To validate the correctness of our handwritten KNN implementation, we compared it with the standard KNeighborsClassifier from scikit-learn. For each ( k ), we computed the test accuracy using both approaches.

from sklearn.neighbors import KNeighborsClassifier
from sklearn.metrics import accuracy_score

# test KNN for k from 1 to 30 using sklearn
accuracies_sklearn = []
k_values = range(1, 31)

for k in k_values:
    clf = KNeighborsClassifier(n_neighbors=k)
    clf.fit(X_train, y_train)
    y_pred = clf.predict(X_test)
    acc = accuracy_score(y_test, y_pred)
    accuracies_sklearn.append(acc)

Best k (Handwritten): 1 with accuracy 0.95
Best k (scikit-learn): 1 with accuracy 0.95

Both the handwritten and scikit-learn versions of KNN produced highly consistent results:

The best accuracy for both versions occurred at \(k = 1\), reaching 95%.
The two curves closely align across all \(k\), confirming the correctness of the custom implementation.

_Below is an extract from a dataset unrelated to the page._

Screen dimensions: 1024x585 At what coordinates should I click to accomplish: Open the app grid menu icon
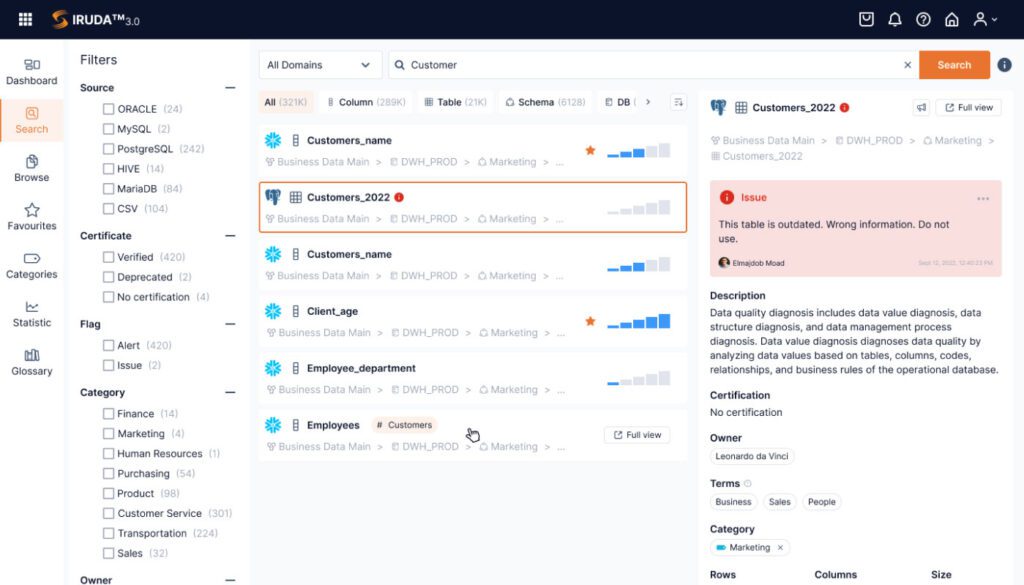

This comparison validates the manual classifier and confirms that the performance characteristics—such as overfitting at small \(k\) and underfitting at large \(k\)—are consistent across both methods. It also demonstrates that implementing the core logic of KNN yields results comparable to professional library code, when done correctly.